Updated

Social media have a reputation as a place for people to pop off. Turns out lots of people avoid doing that, especially if they think others will disagree.

A Pew Research Center survey uses Ed Snowden’s revelations about the NSA surveillance program as a case study. Some 86 percent of those surveyed were willing to talk about the issue in person, but just 42 percent of Facebook and Twitter users would tackle the subject in those forums.

There is even an offline impact: Many Facebook and Twitter users were less likely than other folks to share their opinions face to face if they thought they would draw disagreement from their social media friends and followers.

Keith Hampton, an author of the study, has a term for this self-censorship: “It has been well documented since before the internet that a ‘spiral of silence’ descends when people think their opinions are in the minority when compared to those around them – they don’t want to speak  out if they think they hold unpopular views.”

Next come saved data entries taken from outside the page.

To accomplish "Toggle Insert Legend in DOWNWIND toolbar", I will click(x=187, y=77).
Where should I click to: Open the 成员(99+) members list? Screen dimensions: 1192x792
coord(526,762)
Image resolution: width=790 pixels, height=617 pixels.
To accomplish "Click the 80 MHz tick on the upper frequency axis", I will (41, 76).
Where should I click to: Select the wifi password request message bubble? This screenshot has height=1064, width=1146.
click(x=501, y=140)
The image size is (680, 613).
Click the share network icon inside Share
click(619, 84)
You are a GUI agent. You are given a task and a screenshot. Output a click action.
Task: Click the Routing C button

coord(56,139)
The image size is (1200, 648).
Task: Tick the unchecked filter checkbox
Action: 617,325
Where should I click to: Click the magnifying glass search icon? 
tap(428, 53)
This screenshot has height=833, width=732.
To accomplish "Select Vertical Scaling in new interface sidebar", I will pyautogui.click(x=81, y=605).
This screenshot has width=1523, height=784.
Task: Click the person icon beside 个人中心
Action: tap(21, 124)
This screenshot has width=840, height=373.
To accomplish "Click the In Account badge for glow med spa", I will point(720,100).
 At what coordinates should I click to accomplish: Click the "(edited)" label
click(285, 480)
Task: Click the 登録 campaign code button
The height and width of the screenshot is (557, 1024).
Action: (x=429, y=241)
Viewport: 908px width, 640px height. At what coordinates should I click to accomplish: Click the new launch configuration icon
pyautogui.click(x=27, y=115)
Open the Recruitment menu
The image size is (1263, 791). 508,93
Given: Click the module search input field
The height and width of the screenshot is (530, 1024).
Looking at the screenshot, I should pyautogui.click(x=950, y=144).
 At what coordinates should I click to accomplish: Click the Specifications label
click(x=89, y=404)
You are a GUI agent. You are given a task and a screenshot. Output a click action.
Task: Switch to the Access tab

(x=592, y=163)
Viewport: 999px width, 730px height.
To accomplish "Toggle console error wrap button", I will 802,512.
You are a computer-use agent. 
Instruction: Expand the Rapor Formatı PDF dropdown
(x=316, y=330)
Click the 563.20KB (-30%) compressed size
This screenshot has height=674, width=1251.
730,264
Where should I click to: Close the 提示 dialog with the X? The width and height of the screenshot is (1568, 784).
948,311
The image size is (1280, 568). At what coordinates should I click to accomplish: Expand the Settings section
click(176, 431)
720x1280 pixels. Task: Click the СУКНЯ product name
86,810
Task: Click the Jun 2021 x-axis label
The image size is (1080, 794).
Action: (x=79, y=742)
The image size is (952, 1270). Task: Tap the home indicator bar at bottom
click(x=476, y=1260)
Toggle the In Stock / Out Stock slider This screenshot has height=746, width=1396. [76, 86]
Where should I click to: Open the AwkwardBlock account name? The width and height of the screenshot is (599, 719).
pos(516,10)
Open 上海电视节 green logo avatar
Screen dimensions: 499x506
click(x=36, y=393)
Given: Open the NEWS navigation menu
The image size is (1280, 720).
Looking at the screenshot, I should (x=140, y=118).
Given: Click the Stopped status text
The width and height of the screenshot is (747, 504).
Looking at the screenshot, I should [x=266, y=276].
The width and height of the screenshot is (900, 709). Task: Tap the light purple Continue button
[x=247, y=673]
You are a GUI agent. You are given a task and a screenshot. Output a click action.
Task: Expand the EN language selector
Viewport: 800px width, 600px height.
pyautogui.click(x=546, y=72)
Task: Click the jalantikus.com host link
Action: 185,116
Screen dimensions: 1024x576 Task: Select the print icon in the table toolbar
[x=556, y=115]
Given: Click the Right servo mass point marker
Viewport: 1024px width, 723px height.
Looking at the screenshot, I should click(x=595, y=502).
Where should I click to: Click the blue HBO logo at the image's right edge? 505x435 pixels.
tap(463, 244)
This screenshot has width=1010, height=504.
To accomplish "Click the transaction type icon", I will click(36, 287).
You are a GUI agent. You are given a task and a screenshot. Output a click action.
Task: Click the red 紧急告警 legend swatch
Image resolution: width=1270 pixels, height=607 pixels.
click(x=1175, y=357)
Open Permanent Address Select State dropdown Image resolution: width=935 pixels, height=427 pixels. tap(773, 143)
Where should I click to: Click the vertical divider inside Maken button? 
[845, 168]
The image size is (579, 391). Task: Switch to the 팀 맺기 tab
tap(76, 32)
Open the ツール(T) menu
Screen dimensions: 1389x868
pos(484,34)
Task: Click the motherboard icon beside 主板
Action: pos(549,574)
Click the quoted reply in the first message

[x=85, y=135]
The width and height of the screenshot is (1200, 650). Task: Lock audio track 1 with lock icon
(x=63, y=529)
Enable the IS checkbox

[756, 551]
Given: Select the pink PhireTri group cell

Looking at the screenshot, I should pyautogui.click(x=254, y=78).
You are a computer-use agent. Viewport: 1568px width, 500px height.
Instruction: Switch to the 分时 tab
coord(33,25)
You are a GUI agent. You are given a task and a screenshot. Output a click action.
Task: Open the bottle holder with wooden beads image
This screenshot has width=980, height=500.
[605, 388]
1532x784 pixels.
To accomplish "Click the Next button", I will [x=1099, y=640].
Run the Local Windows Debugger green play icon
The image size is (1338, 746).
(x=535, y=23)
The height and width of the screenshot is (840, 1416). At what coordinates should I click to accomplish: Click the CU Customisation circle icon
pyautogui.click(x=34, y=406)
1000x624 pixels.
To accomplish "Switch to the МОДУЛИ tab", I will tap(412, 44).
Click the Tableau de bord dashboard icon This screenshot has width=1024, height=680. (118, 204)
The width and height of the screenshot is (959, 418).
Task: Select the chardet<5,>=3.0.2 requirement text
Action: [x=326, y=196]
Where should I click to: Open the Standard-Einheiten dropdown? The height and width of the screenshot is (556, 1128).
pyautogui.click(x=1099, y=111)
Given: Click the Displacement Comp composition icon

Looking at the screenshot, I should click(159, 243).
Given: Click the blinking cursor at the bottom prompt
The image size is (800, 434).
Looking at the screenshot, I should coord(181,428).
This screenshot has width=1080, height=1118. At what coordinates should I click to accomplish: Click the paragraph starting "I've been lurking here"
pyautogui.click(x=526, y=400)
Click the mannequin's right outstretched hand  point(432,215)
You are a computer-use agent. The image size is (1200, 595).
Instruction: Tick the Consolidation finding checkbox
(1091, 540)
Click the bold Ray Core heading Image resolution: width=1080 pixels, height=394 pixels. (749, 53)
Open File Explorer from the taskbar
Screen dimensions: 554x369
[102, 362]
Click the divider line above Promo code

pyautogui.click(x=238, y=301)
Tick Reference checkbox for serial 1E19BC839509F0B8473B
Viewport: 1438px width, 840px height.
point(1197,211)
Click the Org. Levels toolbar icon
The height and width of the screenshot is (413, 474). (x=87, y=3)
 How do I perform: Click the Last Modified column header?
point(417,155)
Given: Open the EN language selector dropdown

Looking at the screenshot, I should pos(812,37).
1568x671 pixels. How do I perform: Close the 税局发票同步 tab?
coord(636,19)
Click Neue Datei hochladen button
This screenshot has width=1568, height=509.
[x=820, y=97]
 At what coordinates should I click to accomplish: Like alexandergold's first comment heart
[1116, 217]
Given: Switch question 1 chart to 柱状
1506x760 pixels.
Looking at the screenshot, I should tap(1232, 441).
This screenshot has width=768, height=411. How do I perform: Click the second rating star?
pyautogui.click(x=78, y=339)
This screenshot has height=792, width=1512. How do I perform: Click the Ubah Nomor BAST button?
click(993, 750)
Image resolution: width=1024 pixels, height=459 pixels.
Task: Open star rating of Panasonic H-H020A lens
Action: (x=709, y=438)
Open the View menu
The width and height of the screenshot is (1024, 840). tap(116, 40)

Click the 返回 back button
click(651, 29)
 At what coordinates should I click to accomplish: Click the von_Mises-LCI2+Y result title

There's a peer-pressure aspect: people are less willing to weigh in on a subject like Snowden, both online and offline, when they think their audiences disagree with them. One reason, of course, is that people often get hammered online by those who disagree with them.

Overall, says Pew, the typical Facebook user, someone who checks it a few times a day, is half as likely to have an NSA discussion during a physical encounter than a non-Facebook user.

The typical Facebook user – someone who logs onto the site a few times per day – is half as likely to be willing to have a discussion about the Snowden-NSA issues at a physical public meeting as a non-Facebook user.

Tweeters are even more timid. A typical Twitter user is one quarter as likely to share opinions in the workplace as a web user who’s not on Twitter.

Not surprisingly, those who had strong feelings about Snowden and the NSA, or who felt more knowledgeable, were more willing to talk about it than those with less intense feelings. So maybe the passionate feelings vented on Twitter and sometimes Facebook really represent the views of a more engaged minority.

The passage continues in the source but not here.